* Available data
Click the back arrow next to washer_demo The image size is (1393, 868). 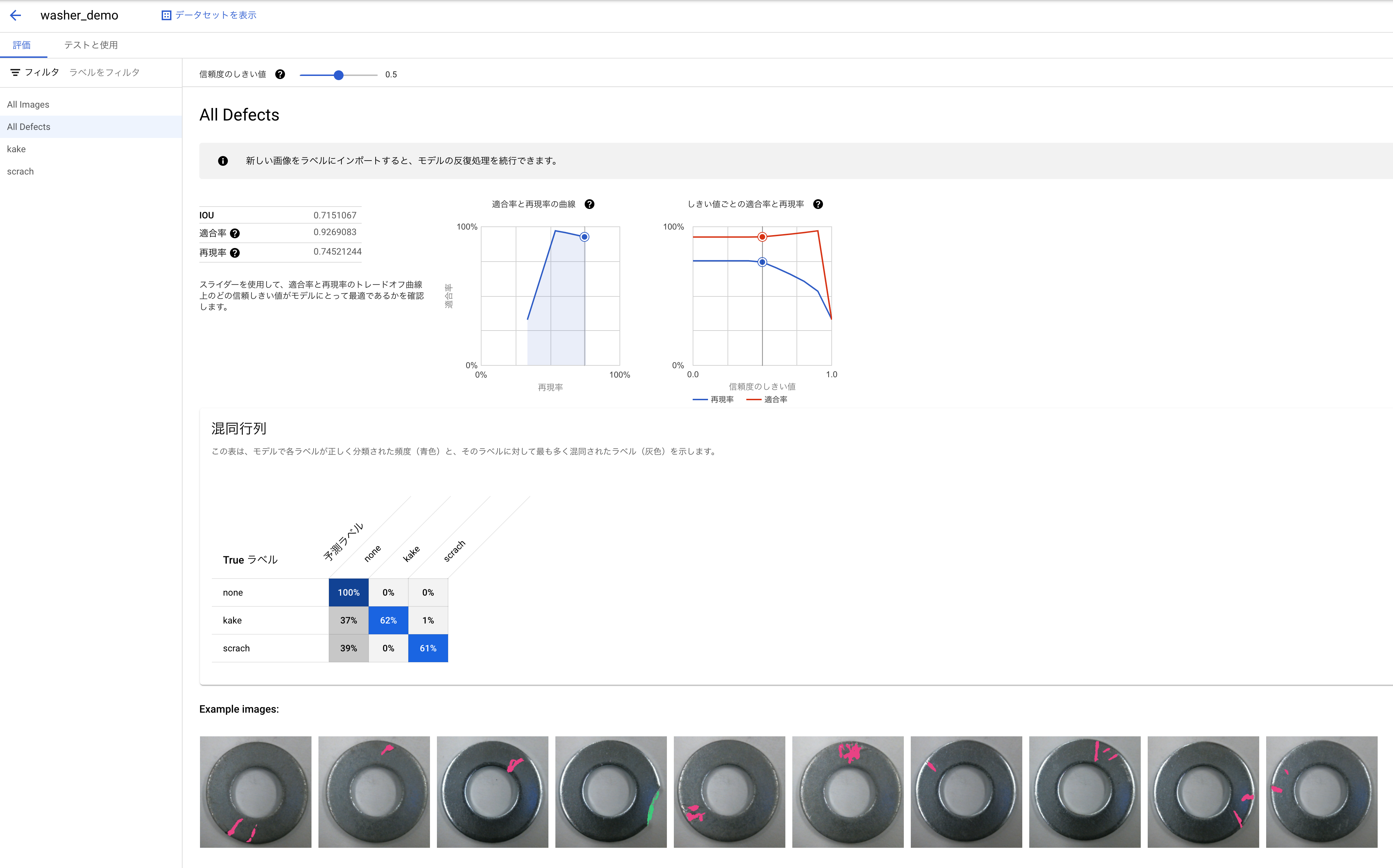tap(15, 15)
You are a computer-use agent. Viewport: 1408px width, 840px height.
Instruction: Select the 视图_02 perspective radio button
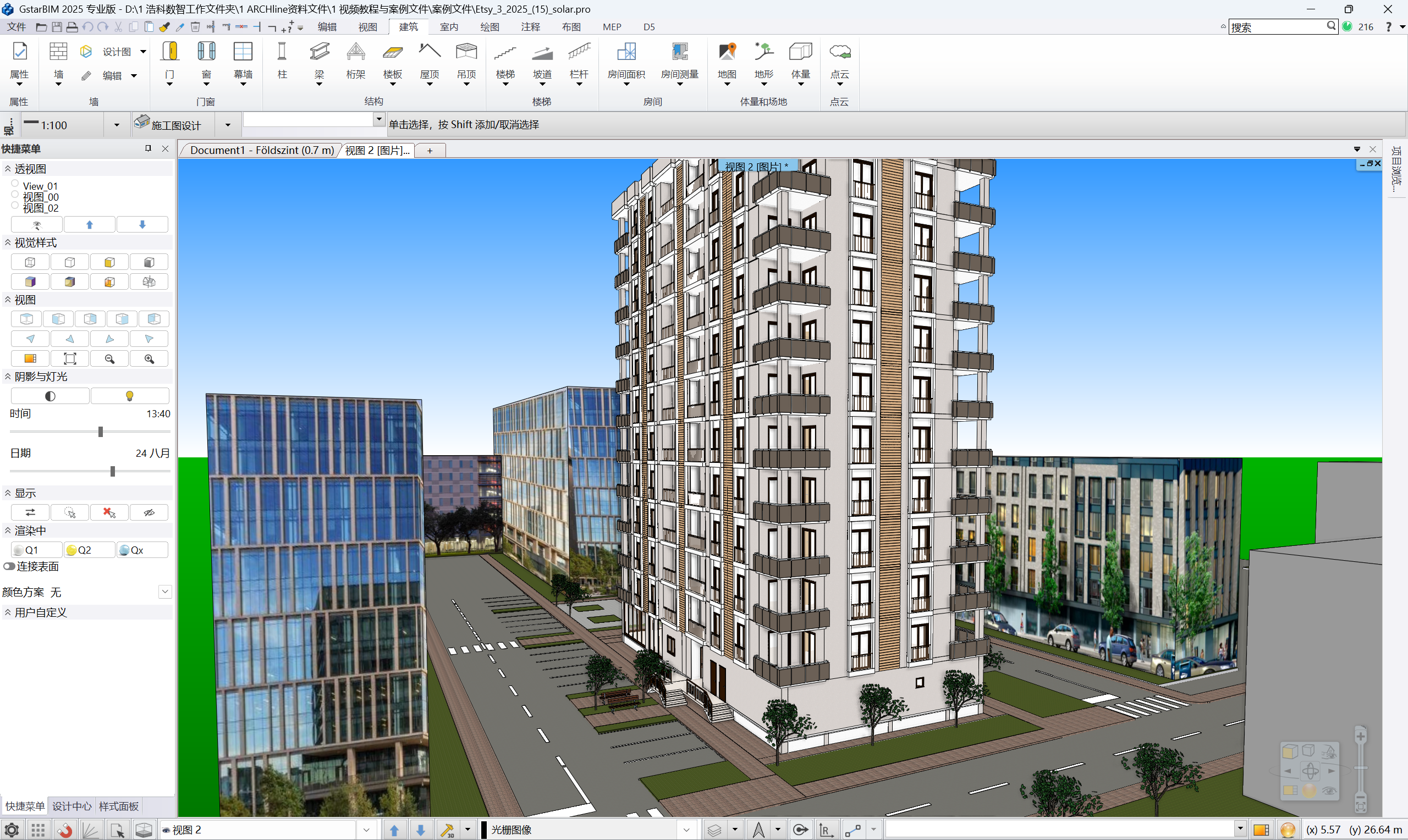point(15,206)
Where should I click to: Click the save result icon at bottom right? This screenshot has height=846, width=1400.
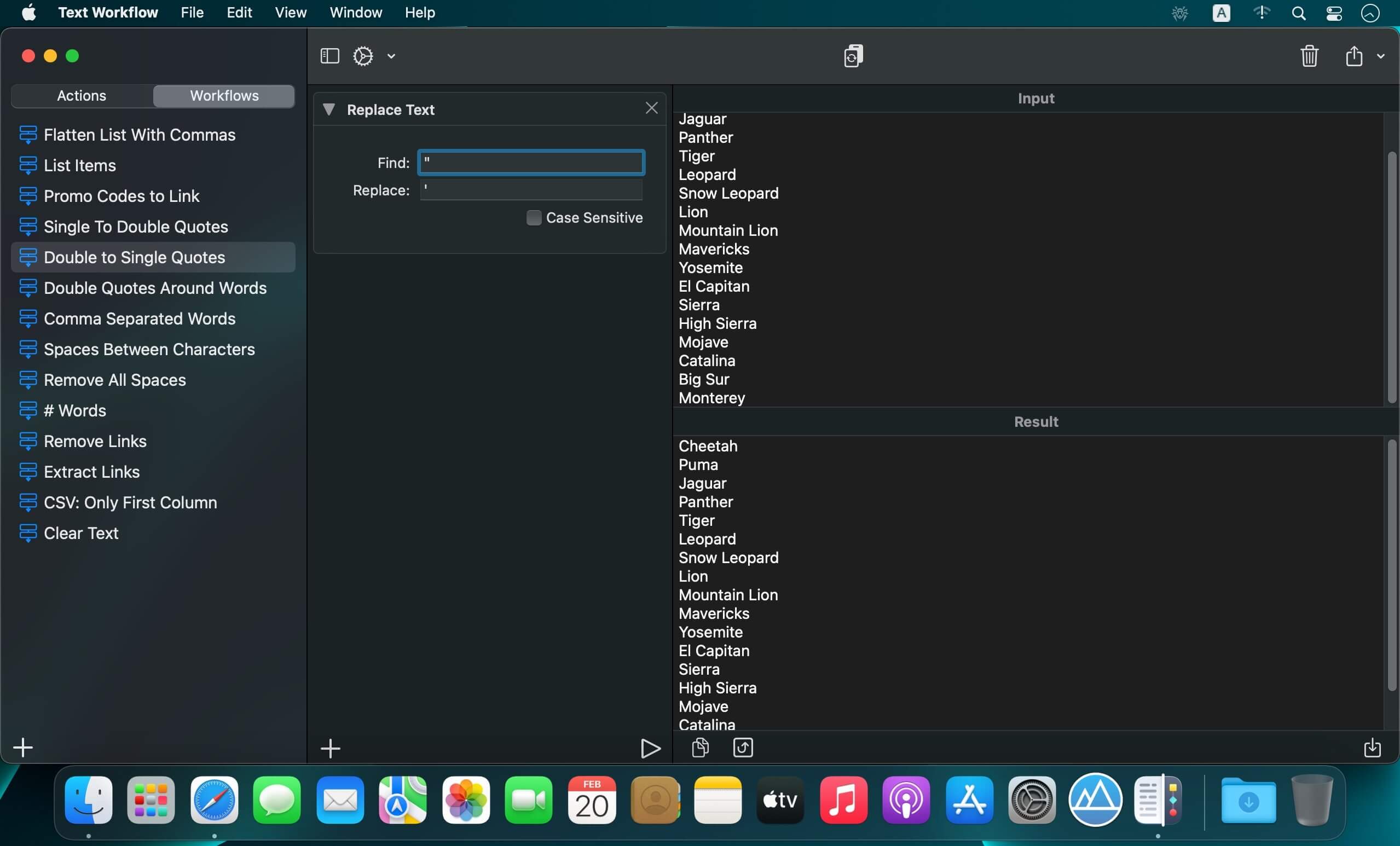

* What to do
Beginning at the line that holds "You are a computer-use" and ending with the last line of the entries, please set down each line exactly, leaving every picture out.

* Solved problem
You are a computer-use agent. Viewport: 1408px width, 840px height.
Instruction: Select the 视图_02 perspective radio button
point(15,206)
Where should I click to: Click the save result icon at bottom right? This screenshot has height=846, width=1400.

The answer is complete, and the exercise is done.